The Growler

Richard Wallace The Future of GMOs is Not (Just) About Science

• How professors can be both educators and advocators, and while many attempt to separate those roles, that isn’t always the best method.
• Companies like Monsanto accumulate large amounts of power. Currently Monsanto nearly monopolizes the GMO market.
• The public occasionally misunderstands that GM crops aren’t dangerous to consume, based on current evidence. Moreover, how misunderstanding persists because fear-mongering is so effective.
• What methods of farming would be most sustainable in the face of climate change
• How students, advocates and citizens can continue to oppose structures of power in our lives.

Richard L. Wallace is professor of environmental studies at Ursinus College and co-director of the college’s Robert and Shurley Knaefler Whittaker Environmental Research Station. He arrived at Ursinus in 2002 as founding chair of the Department of Environmental Studies, where he helped develop the undergraduate program on a foundation of reflective practice steeped in the theory and methods of integrative problem solving.

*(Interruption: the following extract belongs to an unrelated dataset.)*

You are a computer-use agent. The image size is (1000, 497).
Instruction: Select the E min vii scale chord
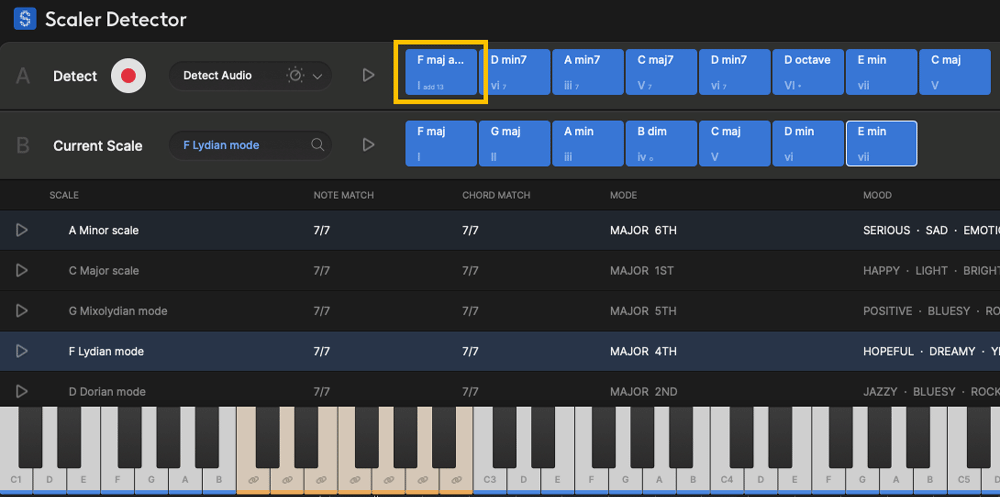pos(881,143)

He teaches courses on land stewardship, biodiversity conservation, food systems and agriculture, and the theory and practice of integrative problem solving.

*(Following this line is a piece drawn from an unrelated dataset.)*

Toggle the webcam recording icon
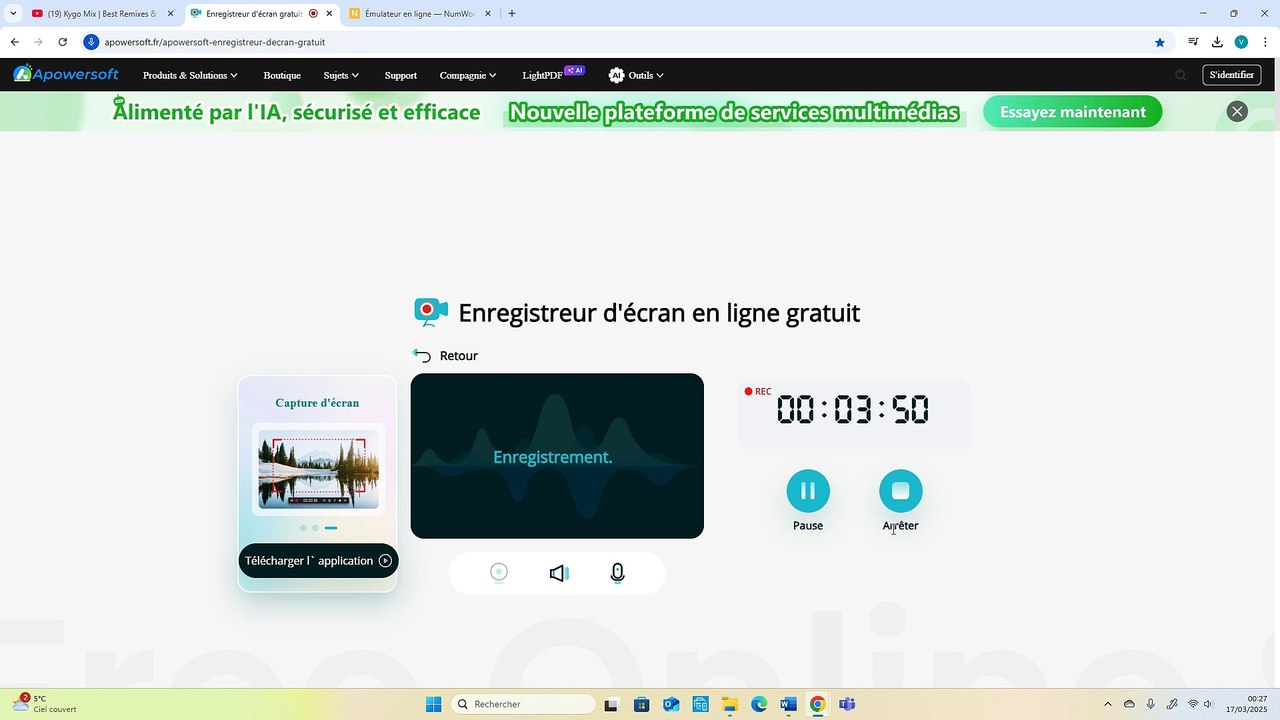 (x=499, y=572)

Wallace received his B.A. from the University of Vermont and a master’s and Ph.D. from Yale University; all three degrees are in interdisciplinary environmental studies. His research is focused in two areas: integrative problem solving in the conservation of species and ecosystems and the history and prospects of interdisciplinary environmental studies in American higher education. His most recent professional endeavor is an amalgam of these two areas of interest: in association with the Northern Rockies Conservation Cooperative, Wallace has recently initiated a multi-year effort to assess educational programs in the Greater Yellowstone Ecosystem (GYE) and develop broadly integrative, problem oriented curricula for multiple audiences in the GYE.

Wallace’s published work has appeared in numerous books and journals and he has been recognized with national and organizational awards for his teaching, research, and applied work. In 2014, he was named the Carnegie Foundation for the Advancement of Teaching and the Council for the Advancement and Support of Education’s Pennsylvania Professor of the Year. At Ursinus College, in 2012 he received the H. Lloyd Jones Jr. Award for Excellence in Mentoring and Advising and, in 2007, the Lindback Foundation Award for Distinguished Teaching. Wallace is a former staff member of the U.S. Marine Mammal Commission, where he analyzed species and habitat conservation programs and received both the Federal Service Award and Federal Performance Award. In 2003 he was the sole author of a paper on marine mammal conservation in the journal Conservation Biology that received the Society of Policy Scientists’ Harold Lasswell Award for best interdisciplinary analysis of the year. While a doctoral student at Yale, Wallace received two prestigious national awards, the Morris K. Udall Fellowship and the Teresa and H. John Heinz Scholarship.

Wallace currently sits on the executive boards of the Society of Policy Scientists and the Northern Rockies Conservation Cooperative; he also serves the latter organization as its Educator-in-Residence. He was a founding member of the editorial board of the Journal of Environmental Studies and Sciences and is a former associate editor of the journal Policy Sciences.